_Task instructions_.
Begin at the line that contains "This screenshot has height=410, width=894." and repeat every line from there to the end of the records below, inclusive, without adding any other line.

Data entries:

--

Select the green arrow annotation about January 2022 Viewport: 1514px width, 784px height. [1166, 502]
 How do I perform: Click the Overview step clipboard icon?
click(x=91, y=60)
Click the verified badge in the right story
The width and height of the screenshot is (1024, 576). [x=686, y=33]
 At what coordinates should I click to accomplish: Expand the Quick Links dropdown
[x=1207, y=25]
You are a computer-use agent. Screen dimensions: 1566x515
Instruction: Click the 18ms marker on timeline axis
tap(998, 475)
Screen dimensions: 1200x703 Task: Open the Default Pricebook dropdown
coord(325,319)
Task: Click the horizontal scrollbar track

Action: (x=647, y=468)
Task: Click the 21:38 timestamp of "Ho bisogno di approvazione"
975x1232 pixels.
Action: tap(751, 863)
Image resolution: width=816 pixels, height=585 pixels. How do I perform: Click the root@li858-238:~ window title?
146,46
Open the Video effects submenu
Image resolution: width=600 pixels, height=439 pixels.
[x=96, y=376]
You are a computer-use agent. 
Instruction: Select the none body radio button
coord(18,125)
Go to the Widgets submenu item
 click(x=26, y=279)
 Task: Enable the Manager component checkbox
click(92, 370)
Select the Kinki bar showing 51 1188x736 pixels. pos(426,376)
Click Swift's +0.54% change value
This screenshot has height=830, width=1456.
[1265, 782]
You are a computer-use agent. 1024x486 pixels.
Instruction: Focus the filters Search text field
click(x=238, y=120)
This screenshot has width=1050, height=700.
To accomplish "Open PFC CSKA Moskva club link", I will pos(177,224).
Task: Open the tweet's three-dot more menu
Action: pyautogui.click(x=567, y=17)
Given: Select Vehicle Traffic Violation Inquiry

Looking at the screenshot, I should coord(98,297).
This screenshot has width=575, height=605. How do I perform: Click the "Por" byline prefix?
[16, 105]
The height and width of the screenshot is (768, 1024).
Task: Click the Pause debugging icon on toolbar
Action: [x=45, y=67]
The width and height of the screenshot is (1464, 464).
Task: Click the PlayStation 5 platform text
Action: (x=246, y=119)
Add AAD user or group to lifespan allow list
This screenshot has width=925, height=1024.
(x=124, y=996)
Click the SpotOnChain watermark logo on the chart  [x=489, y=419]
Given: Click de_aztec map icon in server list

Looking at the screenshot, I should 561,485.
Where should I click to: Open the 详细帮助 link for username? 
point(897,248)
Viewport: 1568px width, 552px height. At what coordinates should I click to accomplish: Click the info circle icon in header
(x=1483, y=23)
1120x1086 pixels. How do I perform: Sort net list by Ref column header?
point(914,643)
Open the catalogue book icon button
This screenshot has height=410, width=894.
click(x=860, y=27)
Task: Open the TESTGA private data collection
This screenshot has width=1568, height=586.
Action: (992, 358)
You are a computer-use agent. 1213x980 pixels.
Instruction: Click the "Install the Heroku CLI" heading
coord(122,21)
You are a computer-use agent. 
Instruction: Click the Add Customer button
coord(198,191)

--

_Result of this exercise_.
This screenshot has height=410, width=894.
click(x=860, y=27)
Task: Open the TESTGA private data collection
This screenshot has width=1568, height=586.
Action: (992, 358)
You are a computer-use agent. 1213x980 pixels.
Instruction: Click the "Install the Heroku CLI" heading
coord(122,21)
You are a computer-use agent. 
Instruction: Click the Add Customer button
coord(198,191)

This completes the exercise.